Re: Broken Links in LOD Data Sets

Bernhard,

Very valid point, IMHO.

I don't have a sound proposal either, but like to suggest a possible way
(whatever we do about it should scale to the size of the Web and be of a
fair cost-benefit ratio, right?)

So, regarding your 

> 4.) observer / notification mechanisms

I *could* imagine that voiD [1] (no big surprise that I mention it, now,
right? ;) can be extended in this direction. Please, if you think as well
this might be sensible, create an issue at [2] for it.

Cheers,
      Michael

[1] http://semanticweb.org/wiki/VoiD
[2] http://code.google.com/p/void-impl/issues/list

-- 
Dr.
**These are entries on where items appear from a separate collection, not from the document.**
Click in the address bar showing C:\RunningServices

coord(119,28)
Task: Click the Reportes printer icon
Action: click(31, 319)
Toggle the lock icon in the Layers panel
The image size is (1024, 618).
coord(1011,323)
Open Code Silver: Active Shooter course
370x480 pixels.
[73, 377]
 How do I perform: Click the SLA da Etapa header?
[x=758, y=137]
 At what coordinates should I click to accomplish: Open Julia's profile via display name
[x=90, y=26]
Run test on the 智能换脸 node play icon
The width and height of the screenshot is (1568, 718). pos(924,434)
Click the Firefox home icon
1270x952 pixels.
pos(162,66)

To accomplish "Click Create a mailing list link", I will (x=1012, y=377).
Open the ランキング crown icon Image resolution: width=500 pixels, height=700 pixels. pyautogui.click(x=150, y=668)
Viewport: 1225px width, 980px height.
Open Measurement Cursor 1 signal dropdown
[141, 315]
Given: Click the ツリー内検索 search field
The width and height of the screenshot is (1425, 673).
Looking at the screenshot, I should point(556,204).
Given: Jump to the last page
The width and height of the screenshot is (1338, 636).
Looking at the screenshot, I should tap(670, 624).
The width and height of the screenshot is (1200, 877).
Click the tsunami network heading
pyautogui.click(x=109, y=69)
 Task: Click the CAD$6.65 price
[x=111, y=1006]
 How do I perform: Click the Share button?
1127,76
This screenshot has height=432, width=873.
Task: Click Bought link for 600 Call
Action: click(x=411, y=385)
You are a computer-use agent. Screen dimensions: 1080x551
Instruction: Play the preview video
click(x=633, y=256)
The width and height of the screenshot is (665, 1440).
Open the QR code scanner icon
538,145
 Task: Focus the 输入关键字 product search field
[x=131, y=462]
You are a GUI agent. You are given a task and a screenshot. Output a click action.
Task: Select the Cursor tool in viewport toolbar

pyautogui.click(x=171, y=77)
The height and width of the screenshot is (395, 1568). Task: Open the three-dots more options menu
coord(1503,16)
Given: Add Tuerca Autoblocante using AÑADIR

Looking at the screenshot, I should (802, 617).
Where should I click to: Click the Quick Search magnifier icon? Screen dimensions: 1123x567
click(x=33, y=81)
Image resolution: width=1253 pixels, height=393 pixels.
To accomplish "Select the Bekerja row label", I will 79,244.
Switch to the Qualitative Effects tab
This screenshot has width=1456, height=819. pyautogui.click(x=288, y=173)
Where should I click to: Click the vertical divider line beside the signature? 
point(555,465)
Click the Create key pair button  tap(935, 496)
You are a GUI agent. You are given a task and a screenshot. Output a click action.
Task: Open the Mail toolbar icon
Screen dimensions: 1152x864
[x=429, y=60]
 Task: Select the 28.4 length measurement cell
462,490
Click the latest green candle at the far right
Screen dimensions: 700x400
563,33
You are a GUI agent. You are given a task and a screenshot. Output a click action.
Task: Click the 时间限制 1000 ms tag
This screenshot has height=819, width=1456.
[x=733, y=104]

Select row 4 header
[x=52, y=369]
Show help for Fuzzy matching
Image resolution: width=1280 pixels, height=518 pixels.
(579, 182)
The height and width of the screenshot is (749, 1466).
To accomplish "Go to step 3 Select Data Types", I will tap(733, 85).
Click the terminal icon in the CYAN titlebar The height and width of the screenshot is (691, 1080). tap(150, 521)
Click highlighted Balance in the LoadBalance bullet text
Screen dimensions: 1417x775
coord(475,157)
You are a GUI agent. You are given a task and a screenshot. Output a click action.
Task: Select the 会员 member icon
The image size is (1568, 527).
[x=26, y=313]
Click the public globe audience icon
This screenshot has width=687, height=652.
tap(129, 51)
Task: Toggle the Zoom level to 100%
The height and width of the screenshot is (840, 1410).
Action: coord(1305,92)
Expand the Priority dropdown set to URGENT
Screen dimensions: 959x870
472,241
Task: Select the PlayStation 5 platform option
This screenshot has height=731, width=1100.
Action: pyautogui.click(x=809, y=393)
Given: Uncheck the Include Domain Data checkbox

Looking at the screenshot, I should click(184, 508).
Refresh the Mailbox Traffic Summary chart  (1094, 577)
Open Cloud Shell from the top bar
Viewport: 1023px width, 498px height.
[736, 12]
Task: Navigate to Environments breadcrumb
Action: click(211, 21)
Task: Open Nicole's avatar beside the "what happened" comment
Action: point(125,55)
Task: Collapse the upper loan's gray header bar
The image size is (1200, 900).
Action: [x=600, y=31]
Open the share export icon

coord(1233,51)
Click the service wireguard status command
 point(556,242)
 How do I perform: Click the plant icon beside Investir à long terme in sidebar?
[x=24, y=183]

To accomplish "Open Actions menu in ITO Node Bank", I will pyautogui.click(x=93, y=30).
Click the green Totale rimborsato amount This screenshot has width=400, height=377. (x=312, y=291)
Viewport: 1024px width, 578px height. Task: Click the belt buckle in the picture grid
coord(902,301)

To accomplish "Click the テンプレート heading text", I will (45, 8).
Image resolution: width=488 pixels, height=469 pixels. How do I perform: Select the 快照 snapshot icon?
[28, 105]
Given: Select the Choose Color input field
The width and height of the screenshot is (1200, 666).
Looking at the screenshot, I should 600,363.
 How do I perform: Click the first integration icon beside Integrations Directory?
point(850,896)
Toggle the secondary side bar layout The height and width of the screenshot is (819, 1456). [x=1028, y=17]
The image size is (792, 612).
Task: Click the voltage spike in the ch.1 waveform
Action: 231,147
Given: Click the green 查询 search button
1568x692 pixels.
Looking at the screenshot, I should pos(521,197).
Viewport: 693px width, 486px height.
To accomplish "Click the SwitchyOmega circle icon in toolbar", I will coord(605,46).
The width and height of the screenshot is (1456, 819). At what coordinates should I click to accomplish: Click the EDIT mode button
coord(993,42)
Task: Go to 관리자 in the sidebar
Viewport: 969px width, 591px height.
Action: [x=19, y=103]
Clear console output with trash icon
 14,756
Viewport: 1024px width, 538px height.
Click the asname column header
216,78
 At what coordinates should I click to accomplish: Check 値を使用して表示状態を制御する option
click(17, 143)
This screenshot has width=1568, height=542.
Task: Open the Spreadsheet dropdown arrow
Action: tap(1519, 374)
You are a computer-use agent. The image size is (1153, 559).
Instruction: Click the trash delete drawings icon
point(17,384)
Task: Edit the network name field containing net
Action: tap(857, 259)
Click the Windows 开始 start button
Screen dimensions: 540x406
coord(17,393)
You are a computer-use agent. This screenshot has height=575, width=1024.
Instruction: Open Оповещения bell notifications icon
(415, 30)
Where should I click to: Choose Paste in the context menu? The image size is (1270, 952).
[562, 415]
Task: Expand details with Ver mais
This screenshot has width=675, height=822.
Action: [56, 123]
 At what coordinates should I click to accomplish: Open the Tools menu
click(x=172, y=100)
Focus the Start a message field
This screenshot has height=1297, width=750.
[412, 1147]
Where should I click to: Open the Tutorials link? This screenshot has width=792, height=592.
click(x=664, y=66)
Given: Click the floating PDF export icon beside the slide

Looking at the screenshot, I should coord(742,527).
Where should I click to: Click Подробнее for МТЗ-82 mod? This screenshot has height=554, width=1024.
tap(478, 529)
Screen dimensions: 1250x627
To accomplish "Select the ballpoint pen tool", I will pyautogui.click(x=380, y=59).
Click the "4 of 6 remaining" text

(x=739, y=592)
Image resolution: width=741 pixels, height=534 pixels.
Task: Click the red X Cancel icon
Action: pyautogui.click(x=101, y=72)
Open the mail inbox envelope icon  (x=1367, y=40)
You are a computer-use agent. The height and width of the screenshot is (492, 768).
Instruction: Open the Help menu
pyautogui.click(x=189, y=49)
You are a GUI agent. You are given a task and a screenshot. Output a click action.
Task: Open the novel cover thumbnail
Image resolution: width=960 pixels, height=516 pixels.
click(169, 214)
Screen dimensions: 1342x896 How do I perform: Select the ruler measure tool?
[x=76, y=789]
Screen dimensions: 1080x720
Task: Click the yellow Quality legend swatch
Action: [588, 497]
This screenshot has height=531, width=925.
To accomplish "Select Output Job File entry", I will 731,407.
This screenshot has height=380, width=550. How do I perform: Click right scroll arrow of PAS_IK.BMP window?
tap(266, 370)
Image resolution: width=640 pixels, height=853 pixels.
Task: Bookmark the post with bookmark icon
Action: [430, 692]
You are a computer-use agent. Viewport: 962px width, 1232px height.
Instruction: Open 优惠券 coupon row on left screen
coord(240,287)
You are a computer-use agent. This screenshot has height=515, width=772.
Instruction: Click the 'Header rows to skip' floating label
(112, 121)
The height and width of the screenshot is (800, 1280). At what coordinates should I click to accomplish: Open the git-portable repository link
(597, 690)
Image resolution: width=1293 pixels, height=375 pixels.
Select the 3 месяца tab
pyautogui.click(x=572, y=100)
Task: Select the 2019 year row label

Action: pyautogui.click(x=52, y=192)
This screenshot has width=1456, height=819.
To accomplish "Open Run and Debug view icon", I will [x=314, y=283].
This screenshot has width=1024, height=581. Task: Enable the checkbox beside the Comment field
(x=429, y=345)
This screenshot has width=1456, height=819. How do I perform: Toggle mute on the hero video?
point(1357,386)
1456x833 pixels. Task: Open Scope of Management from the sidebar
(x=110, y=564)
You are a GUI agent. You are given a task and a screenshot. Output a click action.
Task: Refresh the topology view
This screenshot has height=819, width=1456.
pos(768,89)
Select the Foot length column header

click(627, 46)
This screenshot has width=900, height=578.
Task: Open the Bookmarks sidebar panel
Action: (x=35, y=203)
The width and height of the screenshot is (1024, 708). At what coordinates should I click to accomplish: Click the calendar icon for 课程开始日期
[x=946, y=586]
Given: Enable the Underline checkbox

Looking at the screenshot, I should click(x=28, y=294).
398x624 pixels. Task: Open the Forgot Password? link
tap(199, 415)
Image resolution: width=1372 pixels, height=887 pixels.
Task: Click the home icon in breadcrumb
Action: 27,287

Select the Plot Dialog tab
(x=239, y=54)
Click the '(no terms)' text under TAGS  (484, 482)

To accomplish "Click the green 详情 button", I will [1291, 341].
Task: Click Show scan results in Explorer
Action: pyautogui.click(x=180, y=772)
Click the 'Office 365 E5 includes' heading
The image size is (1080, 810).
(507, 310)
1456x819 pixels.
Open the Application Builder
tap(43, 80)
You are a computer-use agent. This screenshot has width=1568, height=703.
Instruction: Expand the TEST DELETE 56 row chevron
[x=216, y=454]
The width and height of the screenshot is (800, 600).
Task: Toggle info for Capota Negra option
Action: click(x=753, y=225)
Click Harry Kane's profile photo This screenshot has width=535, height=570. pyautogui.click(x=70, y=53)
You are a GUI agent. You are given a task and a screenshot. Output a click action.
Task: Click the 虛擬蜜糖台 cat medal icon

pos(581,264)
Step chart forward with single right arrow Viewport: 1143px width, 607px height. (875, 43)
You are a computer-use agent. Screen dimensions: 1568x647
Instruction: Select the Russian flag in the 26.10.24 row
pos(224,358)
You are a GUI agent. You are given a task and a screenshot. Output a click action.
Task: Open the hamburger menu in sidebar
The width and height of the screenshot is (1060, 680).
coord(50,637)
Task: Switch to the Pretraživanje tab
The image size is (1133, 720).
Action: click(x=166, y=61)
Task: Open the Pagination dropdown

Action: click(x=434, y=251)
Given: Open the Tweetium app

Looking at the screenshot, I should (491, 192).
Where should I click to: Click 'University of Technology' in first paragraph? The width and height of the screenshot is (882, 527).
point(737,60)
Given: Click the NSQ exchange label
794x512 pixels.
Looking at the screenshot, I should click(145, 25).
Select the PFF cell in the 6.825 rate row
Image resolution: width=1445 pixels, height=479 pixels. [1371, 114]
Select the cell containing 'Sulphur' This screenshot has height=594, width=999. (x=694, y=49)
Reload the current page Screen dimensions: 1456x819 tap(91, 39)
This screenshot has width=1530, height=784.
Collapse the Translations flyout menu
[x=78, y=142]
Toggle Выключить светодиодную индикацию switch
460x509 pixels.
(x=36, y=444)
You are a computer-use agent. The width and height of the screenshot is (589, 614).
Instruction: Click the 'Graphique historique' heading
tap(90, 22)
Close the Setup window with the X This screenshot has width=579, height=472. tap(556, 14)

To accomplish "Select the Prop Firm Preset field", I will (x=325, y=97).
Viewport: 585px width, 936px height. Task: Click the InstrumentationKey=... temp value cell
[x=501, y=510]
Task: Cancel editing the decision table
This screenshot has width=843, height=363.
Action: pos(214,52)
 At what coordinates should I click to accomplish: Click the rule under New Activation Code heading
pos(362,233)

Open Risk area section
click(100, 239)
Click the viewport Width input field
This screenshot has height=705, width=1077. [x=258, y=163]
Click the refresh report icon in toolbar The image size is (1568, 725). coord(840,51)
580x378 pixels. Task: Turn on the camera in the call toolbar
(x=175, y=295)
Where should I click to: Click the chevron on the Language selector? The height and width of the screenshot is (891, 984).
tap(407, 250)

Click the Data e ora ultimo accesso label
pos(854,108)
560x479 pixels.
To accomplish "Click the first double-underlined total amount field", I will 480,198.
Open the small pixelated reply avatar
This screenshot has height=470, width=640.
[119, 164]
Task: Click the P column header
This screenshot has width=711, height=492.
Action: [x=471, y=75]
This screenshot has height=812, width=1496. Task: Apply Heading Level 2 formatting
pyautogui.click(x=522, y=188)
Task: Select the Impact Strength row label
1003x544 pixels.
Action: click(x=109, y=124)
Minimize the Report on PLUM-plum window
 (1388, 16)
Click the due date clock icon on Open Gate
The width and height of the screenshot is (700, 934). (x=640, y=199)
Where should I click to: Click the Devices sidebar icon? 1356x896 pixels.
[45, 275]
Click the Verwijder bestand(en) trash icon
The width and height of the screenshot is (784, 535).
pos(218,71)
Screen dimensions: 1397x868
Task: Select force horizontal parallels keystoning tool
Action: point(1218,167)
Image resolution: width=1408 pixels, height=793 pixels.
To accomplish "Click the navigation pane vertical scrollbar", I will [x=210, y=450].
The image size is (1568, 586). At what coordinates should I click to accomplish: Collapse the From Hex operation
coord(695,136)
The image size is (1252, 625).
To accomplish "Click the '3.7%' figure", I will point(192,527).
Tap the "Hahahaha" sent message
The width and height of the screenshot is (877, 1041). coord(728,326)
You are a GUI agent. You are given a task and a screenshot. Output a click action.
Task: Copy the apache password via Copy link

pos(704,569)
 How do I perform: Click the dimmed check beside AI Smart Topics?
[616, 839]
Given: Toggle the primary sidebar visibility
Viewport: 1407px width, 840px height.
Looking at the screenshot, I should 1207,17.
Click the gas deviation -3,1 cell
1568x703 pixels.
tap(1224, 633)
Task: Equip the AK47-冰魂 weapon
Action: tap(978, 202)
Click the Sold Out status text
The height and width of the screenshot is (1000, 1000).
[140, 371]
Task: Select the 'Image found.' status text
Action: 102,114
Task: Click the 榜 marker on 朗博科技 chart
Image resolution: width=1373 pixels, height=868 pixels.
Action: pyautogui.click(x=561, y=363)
Michael Hausenblas
DERI - Digital Enterprise Research Institute
National University of Ireland, Lower Dangan,
Galway, Ireland, Europe
Tel. +353 91 495730
http://sw-app.org/about.html


> From: Bernhard Haslhofer <bernhard.haslhofer@univie.ac.at>
> Date: Thu, 5 Feb 2009 16:35:35 +0100
> To: Linked Data community <public-lod@w3.org>
> Subject: Broken Links in LOD Data Sets
> Resent-From: Linked Data community <public-lod@w3.org>
> Resent-Date: Thu, 05 Feb 2009 15:36:13 +0000
> 
> 
> Hi all,
> 
> we are currently working on the question how to deal with broken links/
> references between resources in (distinct) LOD data sets and would
> like to know your opinion on that issue. If there is some work going
> on into this direction, please let me know.
> 
> I think I do not really need to explain the problem. Everybody knows
> it from the "human" Web when you follow a link and you get an annoying
> 404 response.
> 
> If we assume that the consumers of LOD data are not humans but
> applications, broken links/references are not only "annoying" but
> could lead to severe processing errors if an application relies on a
> kind of "referential integrity".
> 
> Assume we have an LOD data source X exposing resources that describe
> images and these images are linked with resources in DBPedia (e.g.,
> http://dbpedia.org/resource/Berlin)
> . An application built on-top of X follows links to retrieve the geo-
> coordinates in order to display the images on a virtual map. If now,
> for some reason, the URL of the linked DB-Pedia resource changes
> either because DBPedia is moved or re-organized, which I guess could
> happen to any LOD source in a long-term perspective, the application
> might crash if doesn't consider that referenced resources might move
> or become unavailable.
> 
> I know that "cool URIs don't change" but I am not sure if this
> assumption holds in practice, especially in a long-term perspective.
> 
> For the "human" Web several solutions have been proposed, e.g.,
> 1.) PURL and DOI services for translating URNs into resolvable URLs
> 2.) forward references
> 3.) robust link implementations, i.e., with each link you keep a set
> of related search terms to retrieve moved / changed resources
> 4.) observer / notification mechanisms
> X.) ?
> 
> I guess (1) is not really applicable for LOD resources because of
> scalability and single-point of failure issues. (2) would require that
> LOD providers take care of setting up HTTP redirects for their moved
> resources - no idea if anybody will do that in reality and how this
> can scale. (3) could help to re-locate moved resources via search
> engines like Sindice but not really fully automatically. (4) could at
> least inform a data source that certain references are broken and it
> could remove them.
> 
> Another alternative is of course to completely leave the problem to
> the application developers, which means that they must consider that a
> referenced resource might exist or not. I am not sure about the
> practical consequences of that approach, especially if several data
> sources are involved, but I have the feeling that it is getting really
> complicated if one cannot rely on any kind of referential integrity.
> 
> Are there any existing mechanism that can give us at least some basic
> feedback about the "quality" of an LOD data source? I think, the
> referential integrity could be such a quality property...
> 
> Thanks for your input on that issue,
> 
> Bernhard
> 
> ______________________________________________________
> Research Group Multimedia Information Systems
> Department of Distributed and Multimedia Systems
> Faculty of Computer Science
> University of Vienna
> 
> Postal Address: Liebiggasse 4/3-4, 1010 Vienna, Austria
> Phone: +43 1 42 77 39635 Fax: +43 1 4277 39649
> E-Mail: bernhard.haslhofer@univie.ac.at
> WWW: http://www.cs.univie.ac.at/bernhard.haslhofer
> 
> 

Received on Thursday, 5 February 2009 17:17:19 UTC